Mendoza arranca comparando los dos trabajos de 1967 y con paciencia, construye el camino de su propio análisis. Al enfrentar Borges/Piglia (“La barra entre los nombres, separa uniendo y une separando: dos modos diferentes de leer”) Mendoza nos advierte, por ejemplo, que mientras Borges es declarado entusiasta de los autores del siglo XIX, Piglia lo es de los creadores del XX. Mientras uno se inclina por las tramas “más librescas y eruditas”, el otro por las vinculadas “al roce social”. Mientras uno se remonta a la tradición oral como génesis de la literatura norteamericana, el otro toma como punto de partida a las publicaciones populares, más precisamente al editor Joseph T. Shaw de Black Mask Magazine. Las diferencias entre los dos modelos se van afinando página a página, hasta entrar, por ejemplo, en el terreno de los géneros, en especial el género policial del que tanto Borges como Piglia fueron deudores y cultores: mientras Borges evidencia su predilección por el crimen como un problema de la lógica y el ingenio (Poe en adelante), Piglia prefiere las historias de crímenes que se pueden explicar desde los factores sociales (Hammett en adelante). De alguna manera se puede entrever que Borges y Piglia discuten también sobre el lugar dónde debe estar el famoso “jarrón veneciano” en aquella metáfora de Chandler. En suma: Borges lee la literatura como un hecho literario, Piglia, en cambio, nunca deja de pensar en la influencia histórica política y social.

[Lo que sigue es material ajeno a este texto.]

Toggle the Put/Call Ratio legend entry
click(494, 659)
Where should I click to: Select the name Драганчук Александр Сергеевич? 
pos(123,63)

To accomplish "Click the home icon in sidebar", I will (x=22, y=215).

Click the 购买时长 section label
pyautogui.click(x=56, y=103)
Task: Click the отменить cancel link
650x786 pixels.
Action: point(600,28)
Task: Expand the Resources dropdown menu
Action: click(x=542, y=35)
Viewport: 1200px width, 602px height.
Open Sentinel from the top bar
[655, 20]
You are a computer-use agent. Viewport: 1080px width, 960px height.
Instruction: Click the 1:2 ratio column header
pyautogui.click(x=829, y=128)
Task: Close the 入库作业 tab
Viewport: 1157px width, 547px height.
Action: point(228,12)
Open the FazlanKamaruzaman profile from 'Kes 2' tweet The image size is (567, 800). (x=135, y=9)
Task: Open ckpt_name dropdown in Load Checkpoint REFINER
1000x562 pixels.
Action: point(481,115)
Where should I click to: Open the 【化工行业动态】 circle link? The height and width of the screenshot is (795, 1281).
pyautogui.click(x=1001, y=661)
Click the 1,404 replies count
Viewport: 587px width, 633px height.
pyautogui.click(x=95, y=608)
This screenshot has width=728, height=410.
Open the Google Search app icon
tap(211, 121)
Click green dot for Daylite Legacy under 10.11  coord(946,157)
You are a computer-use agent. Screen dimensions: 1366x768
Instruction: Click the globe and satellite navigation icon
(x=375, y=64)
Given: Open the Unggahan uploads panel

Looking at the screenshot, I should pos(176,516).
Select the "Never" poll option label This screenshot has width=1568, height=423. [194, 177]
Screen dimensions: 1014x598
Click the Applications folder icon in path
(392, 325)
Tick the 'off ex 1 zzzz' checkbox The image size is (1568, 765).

¿Qué pasa cuando se confrontan dos espejos? Sucede aquello de las imágenes recursivas: todas esas anotaciones, colocadas de un lado y del otro de la hoja, se vuelven a unir en un continuum. Pero Mendoza, con inteligencia, escapa a esa trampa de los infinitos Borges/Piglia y propone su propia introducción a la literatura norteamericana a partir de la lectura de los dos modelos. Y como si fuera poco, lee a los precursores de los modelos desde la perspectiva de los espejos, así, por ejemplo, el relato “Bartleby, el escribiente” es “Ybeltrab, el escribiente”: “La inversión –dice– produce que el texto comience por el final, lo cual nos entrega uno de los finales –uno de los comienzos– más dramáticos de la literatura moderna: “¡Oh Ybeltrab! ¡Oh humanidad!”. Ese “Ybeltrab –con la misma cantidad de letras que su doble original– es una historia escrita al pie de página de todo el Bartleby”.
Por último, Mendoza lee a William Faulkner y dice: “Borges y Piglia escriben dos historias sobre la literatura de un país. Faulkner inventa un país”. Su análisis se centra en Las palmeras salvajes: Leyendo esa novela “se comprende mejor cierta zona de la literatura hispanoamericana de la segunda mitad del siglo XX. Juan José Saer, García Márquez, Onetti, Cortázar... Hasta la propia idea del río sin orillas, parece sacada del vientre de Las palmeras salvajes (donde, de hecho, encontramos la frase)”, anota. Y habría mucho más que decir de este gran trabajo con el que Mendoza nos corre la cómoda silla de lector para ubicarnos en los rincones menos esperables, demostrándonos que, al fin y al cabo, leer a Borges/Piglia es una operación maravillosamente compleja transformada siempre en un acto de escritura.